[start]

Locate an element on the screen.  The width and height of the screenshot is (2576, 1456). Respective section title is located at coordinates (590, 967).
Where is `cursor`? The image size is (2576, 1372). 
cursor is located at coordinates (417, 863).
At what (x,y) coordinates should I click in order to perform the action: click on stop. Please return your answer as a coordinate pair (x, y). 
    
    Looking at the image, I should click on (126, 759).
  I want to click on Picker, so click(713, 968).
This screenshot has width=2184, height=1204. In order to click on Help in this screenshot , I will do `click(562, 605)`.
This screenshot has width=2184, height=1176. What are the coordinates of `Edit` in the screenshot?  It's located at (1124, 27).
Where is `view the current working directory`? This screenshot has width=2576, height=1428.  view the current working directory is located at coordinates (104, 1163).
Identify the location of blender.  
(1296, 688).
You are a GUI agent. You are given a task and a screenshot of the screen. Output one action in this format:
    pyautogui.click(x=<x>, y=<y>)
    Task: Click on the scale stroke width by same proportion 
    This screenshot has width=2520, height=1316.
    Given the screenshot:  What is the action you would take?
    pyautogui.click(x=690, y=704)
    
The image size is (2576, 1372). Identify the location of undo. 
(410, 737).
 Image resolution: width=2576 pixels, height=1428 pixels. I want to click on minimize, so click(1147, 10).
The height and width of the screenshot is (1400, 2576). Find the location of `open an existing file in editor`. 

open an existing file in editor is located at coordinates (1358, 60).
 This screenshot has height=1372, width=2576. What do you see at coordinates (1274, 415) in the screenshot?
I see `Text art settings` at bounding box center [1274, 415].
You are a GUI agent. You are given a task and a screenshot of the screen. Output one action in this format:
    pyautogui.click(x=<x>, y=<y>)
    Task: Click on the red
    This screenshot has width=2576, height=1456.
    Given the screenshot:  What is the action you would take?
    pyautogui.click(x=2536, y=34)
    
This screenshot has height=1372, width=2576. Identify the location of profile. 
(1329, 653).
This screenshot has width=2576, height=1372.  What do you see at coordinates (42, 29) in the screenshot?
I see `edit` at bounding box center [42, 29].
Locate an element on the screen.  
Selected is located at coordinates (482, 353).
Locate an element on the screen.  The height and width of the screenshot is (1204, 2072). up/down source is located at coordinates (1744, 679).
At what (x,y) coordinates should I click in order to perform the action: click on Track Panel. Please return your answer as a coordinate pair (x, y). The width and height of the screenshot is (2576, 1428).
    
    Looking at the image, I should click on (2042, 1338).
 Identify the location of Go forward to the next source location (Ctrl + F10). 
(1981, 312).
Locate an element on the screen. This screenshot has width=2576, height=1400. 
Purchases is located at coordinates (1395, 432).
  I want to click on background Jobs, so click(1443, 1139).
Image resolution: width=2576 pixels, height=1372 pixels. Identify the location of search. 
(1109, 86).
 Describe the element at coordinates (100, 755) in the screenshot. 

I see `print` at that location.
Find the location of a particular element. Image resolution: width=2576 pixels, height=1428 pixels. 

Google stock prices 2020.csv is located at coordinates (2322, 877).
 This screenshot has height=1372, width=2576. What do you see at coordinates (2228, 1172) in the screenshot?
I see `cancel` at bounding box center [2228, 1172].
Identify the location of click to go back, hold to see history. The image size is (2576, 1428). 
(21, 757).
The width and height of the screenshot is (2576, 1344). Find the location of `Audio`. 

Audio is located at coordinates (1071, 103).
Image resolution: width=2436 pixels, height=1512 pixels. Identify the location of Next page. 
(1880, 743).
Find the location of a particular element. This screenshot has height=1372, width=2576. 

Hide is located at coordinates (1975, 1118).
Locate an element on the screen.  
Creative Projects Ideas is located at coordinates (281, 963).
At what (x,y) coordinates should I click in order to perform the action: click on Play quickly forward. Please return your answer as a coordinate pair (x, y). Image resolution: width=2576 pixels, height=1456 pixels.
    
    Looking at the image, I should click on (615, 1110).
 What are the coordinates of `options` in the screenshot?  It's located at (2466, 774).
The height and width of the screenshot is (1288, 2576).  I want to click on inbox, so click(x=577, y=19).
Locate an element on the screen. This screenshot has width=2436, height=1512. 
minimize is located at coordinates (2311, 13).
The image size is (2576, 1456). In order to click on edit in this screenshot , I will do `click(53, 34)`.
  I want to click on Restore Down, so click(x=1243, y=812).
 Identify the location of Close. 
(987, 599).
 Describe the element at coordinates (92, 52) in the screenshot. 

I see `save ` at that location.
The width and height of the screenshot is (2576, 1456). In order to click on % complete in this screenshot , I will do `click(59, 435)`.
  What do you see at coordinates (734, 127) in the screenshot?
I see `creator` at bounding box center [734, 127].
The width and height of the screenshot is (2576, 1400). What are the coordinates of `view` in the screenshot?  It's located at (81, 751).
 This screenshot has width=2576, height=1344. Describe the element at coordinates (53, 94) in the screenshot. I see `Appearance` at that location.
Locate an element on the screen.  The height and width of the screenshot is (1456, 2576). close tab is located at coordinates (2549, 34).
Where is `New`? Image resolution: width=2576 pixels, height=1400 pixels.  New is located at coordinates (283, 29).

[end]

#### EXERCISE GOAL
Starting with the line containing "has width=2436, height=1512." and going on through the end of the entries, write those lines out again, changing "Locate an element on the screen" to "Find the element on the screen" and leaving everything else as it is.

#### TASK RESULT
Find the element on the screen. This screenshot has width=2436, height=1512. 
minimize is located at coordinates (2311, 13).
The image size is (2576, 1456). In order to click on edit in this screenshot , I will do `click(53, 34)`.
  I want to click on Restore Down, so click(x=1243, y=812).
 Identify the location of Close. 
(987, 599).
 Describe the element at coordinates (92, 52) in the screenshot. 

I see `save ` at that location.
The width and height of the screenshot is (2576, 1456). In order to click on % complete in this screenshot , I will do `click(59, 435)`.
  What do you see at coordinates (734, 127) in the screenshot?
I see `creator` at bounding box center [734, 127].
The width and height of the screenshot is (2576, 1400). What are the coordinates of `view` in the screenshot?  It's located at (81, 751).
 This screenshot has width=2576, height=1344. Describe the element at coordinates (53, 94) in the screenshot. I see `Appearance` at that location.
Find the element on the screen.  The height and width of the screenshot is (1456, 2576). close tab is located at coordinates (2549, 34).
Where is `New`? Image resolution: width=2576 pixels, height=1400 pixels.  New is located at coordinates (283, 29).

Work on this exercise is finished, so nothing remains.